Niemieckie dzienniki komentując decyzję o czasowym zamknięciu NS1 są pełne obaw, co do intencji Rosji. W komentarzach przeważają pesymistyczne oceny przyszłości. Pojawia się także ostra krytyka pod adresem polityków, którzy doprowadzi do sytuacji, w której Rosja może skutecznie sparaliżować niemiecką gospodarkę wstrzymując dostawy "błękitnego paliwa".
Mocne komentarze w mediach
Na łamach dziennika "Frankfurter Allgemeine Zeitung" czytamy o bezsilności niemieckich władz, które nie radzą sobie z wizją pogłębiającego się kryzysu energetycznego i ewentualnych braków gazu zimą.
Jak przypomina dziennikarz "FAZ", w poniedziałek minister gospodarki Robert Habeck i szef Federalnej Agencji ds. Sieci Klaus Mueller przyznali, że nie wiedzą jak będzie wyglądać sytuacja jesienią i zimą.
"W krótkim czasie zawalił się niemiecki domek z kart. Zlekceważone zostały trzy chronione ustawami żelazne pryncypia: efektywność gospodarcza, troska o środowisko i bezpieczeństwo dostaw. (…) Tym bardziej paniczna jest obecna pobudka.

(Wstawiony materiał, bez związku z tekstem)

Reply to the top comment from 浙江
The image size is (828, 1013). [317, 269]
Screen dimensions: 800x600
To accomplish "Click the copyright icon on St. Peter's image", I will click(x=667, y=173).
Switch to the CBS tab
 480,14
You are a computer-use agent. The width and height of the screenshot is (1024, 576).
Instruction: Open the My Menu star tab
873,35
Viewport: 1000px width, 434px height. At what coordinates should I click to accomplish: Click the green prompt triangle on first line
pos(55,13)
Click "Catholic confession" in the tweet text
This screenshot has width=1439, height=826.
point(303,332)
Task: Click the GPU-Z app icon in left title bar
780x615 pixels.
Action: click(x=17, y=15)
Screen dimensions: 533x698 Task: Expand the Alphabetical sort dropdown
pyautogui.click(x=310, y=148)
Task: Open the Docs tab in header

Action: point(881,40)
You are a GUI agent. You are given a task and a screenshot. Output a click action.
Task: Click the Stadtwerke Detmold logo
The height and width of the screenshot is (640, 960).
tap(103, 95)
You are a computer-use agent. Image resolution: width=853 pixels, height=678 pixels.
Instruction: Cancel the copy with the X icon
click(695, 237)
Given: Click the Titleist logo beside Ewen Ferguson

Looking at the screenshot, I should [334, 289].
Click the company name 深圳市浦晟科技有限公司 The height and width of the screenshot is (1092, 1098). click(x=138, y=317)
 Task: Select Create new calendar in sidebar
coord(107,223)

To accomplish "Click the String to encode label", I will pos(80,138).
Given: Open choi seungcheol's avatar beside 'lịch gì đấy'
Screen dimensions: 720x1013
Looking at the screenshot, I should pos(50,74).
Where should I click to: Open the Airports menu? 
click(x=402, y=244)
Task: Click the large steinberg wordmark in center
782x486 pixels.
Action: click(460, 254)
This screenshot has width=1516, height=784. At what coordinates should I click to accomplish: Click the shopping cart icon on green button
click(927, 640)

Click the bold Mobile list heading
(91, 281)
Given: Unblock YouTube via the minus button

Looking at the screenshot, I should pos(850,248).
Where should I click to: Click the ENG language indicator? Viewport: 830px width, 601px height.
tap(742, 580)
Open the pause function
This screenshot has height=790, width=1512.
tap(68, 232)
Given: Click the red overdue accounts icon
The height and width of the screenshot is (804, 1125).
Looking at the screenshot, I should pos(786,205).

Mówi się o stanie alarmowym, podziale (społeczeństwa), załamaniu (gospodarki)" – wskazuje dziennikarz.
Regionalny dziennik "Rhein-Zeitung" podkreśla natomiast, że rosyjski prezydent "bardzo sprytnie wykorzystuje teraz swoje opcje, aby zasiać niepewność na Zachodzie".
"Jest to głównym celem jego agresywnej polityki konfrontacji. Przez dziesięć dni Zachód, a zwłaszcza Niemcy, wpatrują się w gazociąg Nord Stream 1 jak królik w węża. Czy Putin przywróci dostawy gazu po przeglądzie? Przywódcy na Kremlu pewnie podoba się, że pozostawia Zachód w niepewności i pozwala drżeć zależnemu od gazu przemysłowi i odbiorcom. To jego brudna gra" – wskazuje komentator "R-Z".